## Task
All lines holding the word "agent" are to be copied from the records beneath.

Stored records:
________________________
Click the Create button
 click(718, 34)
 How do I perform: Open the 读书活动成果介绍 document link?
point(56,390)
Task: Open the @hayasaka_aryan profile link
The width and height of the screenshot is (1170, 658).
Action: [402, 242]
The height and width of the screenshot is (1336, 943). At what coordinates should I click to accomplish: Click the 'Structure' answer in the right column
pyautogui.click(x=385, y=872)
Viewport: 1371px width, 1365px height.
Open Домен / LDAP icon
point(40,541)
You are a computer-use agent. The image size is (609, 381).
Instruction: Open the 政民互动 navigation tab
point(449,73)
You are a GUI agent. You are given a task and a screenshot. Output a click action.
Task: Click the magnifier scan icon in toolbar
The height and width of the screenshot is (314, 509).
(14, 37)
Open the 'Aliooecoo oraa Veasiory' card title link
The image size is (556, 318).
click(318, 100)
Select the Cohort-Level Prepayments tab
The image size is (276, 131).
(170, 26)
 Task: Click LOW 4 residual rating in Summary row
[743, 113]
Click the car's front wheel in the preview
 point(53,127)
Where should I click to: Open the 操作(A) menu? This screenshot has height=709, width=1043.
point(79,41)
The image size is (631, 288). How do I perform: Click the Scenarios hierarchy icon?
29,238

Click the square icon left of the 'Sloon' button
________________________
## Written response
You are a computer-use agent. The image size is (609, 381).
You are a GUI agent. You are given a task and a screenshot. Output a click action.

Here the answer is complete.